Si perempuan kemudian mengatakan kepada Nabi: “Wahai Rasulullah, aku sebenarnya menuruti apa yang telah diperbuat ayahku. Akan tetapi aku hanya ingin memberitahukan kepada kaum perempuan bahwa sebenarnya para bapak/ayah tidak mempunyai hak atas persoalan ini.”
Hadits dengan teks yang sama atau dalam kasus serupa juga diceritakan oleh Ibnu “Abbas dan lain-lain. Dari hadits-hadits ini kita dapat memahami bahwa hak menentukan pasangan hidup atau jodoh sepenuhnya berada di tangan perempuan sendiri. Bukan ditentukan oleh orang lain, termasuk oleh ayahnya sendiri. []
Ijbar dan Wali Mujbir
Selama ini ada pandangan umum yang menyatakan bahwa perempuan menurut fiqh Islam tidak berhak menentukan pilihan atas pasangan hidupnya. Yang menentukan dalam hal ini adalah ayah atau kakeknya. Hal ini lalu menimbulkan asumsi umum bahwa Islam membenarkan kawin paksa.
Pandangan ini penyebabnya karena suatu pemahaman terhadap apa yang kita kenal dengan hak Ijbar. Hak ijbar sebagian orang pahami sebagai hak memaksakan suatu perkawinan oleh orang lain yang dalam hal ini adalah ayahnya.
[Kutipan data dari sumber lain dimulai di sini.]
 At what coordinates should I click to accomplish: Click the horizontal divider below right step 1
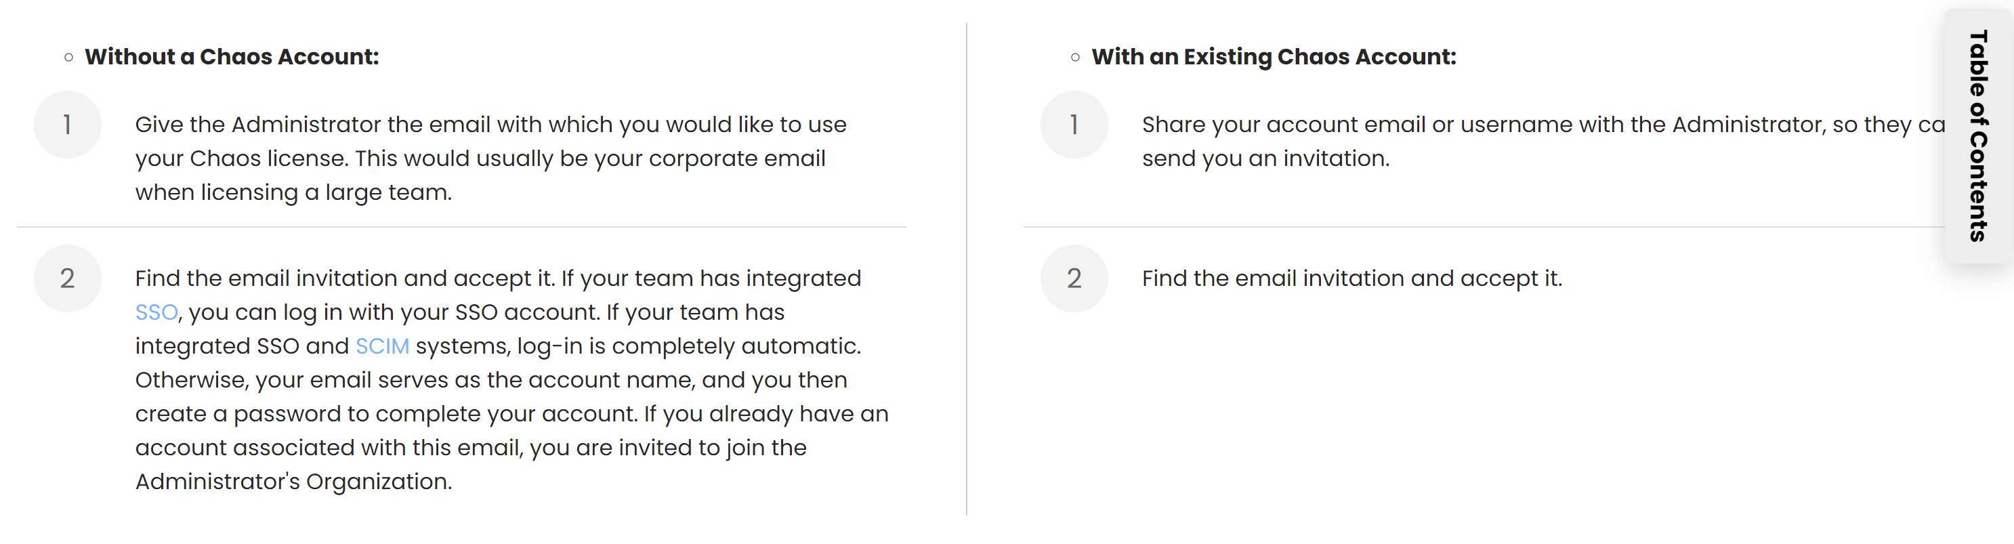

Sebelum menjelaskan persoalan memilih pasangan (jodoh) ini. Maka perlu lebih jauh kita jelaskan terlebih dahulu secara singkat mengenai beberapa kata dalam bahasa arab yang kita terjemahkan dalam bahasa Indonesia dengan paksaan/memaksa atau yang memiliki konotasi yang sama. Antara lain adalah kata Ikrah dan Taklif. Kedua kata ini kita terjemahkan ke dalam bahasa Indonesia dengan paksaan atau memaksa, atau terbebani untuk mengerjakan sesuatu. []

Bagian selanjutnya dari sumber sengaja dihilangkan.